In England, that country’s Department for the Environment, Food and Rural Affairs is now offering a course in barking for dog owners, reports Nicola Woolcock for the London Times.
The course doesn’t teach people to bark. It teaches people how to interpret their dogs’ vocalizations.
The different noises made by dogs have been identified as grunts, whines, yelps, screams, howls, growls, coughs, barks, tooth snapping and panting.
While this cacophony might sound overwhelming to the untrained ear, dog owners will learn whether the sounds mean that their pet wants a walk, a wee or a fresh can of food.
The authorities hope that if people understand what their dogs are trying to tell them, they’ll find ways to keep their dogs quiet, and thereby reduce noise complaints.
The training is being offered by Peterborough City Council in an attempt to cut down on complaints about antisocial noise. The council’s pollution control team receives more than 1,300 noise complaints a year. Of those, 15 per cent relate to the barking of dogs.
Nationally, the figure is even higher at 25 per cent of all complaints.
Whether this training will help is debatable, although not because the idea doesn’t have merit. It does, in theory. It’s a topic covered in Outwitting Dogs, the dog training book I co-wrote, in fact. Dogs bark for different reasons, and sometimes you can figure out the cause by paying attention to everything from the bark’s pitch to how repetitive it is, to whether there are identifiable triggers that get it started. Then, once you know the cause, you can take steps to eliminate it, or train an alternative behavior.

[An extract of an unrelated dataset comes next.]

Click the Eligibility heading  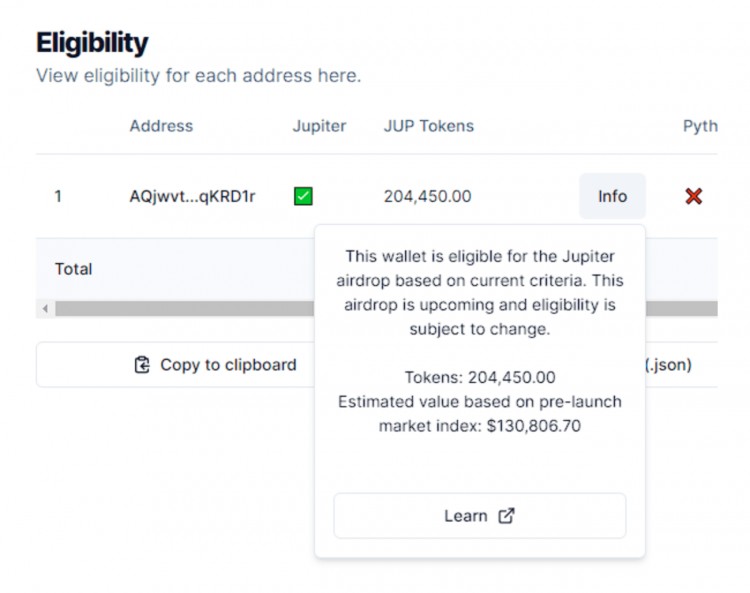click(92, 43)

But the real problem is: how do you get the people who have “problem dogs” to attend the class?
Maybe it will be mandated if a dog’s noise has resulted in a formal complaint.
But if not, it’s a good solution — to the wrong problem.

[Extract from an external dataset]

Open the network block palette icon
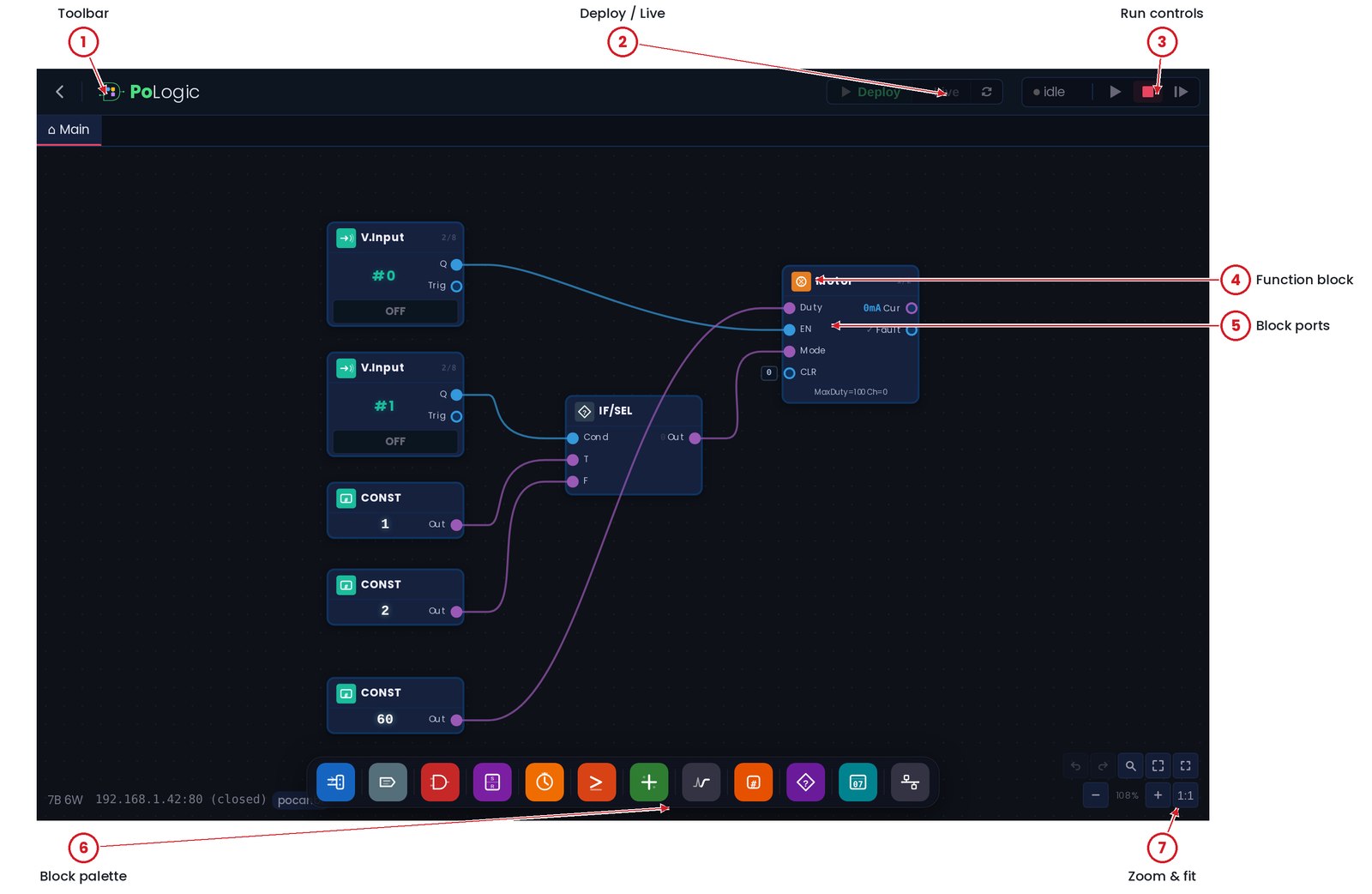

A lonely, poorly-socialized, or poorly-trained dog often ends up that way because his human is ignorant, busy, or clueless.

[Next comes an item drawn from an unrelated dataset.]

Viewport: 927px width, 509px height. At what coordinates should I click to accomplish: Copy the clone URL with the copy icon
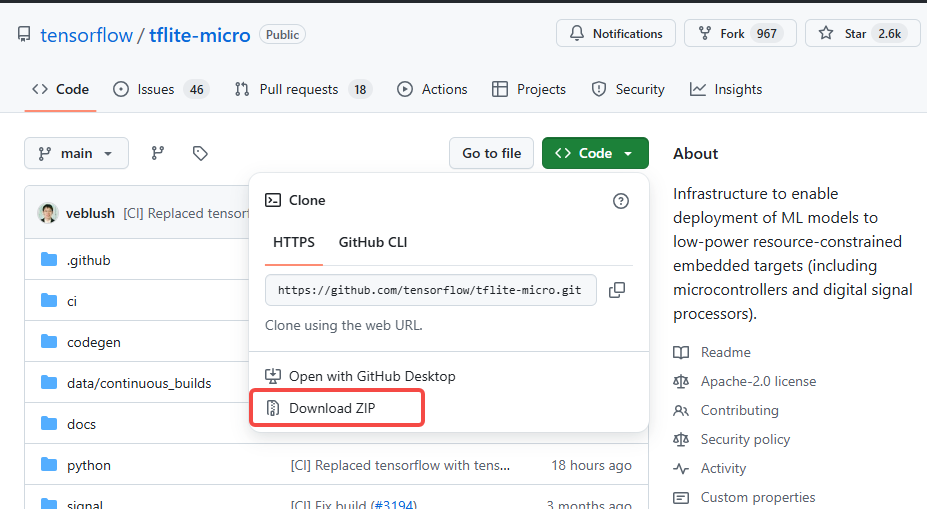click(617, 290)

And ignorant, busy, clueless humans aren’t going to be the ones who show up to take a class in interpreting barks . . .
Couldn’t agree more. If it is to have a chance, it must be mandated for those guilty of having problem dogs who bark and disturb others.
Gee, you sound like someone who understands about dog motivation. no WONDER your training book sells!
John
We have trouble getting parents of problem children to go to parenting classes! If only we could get more parents to listen to their children and meet their needs!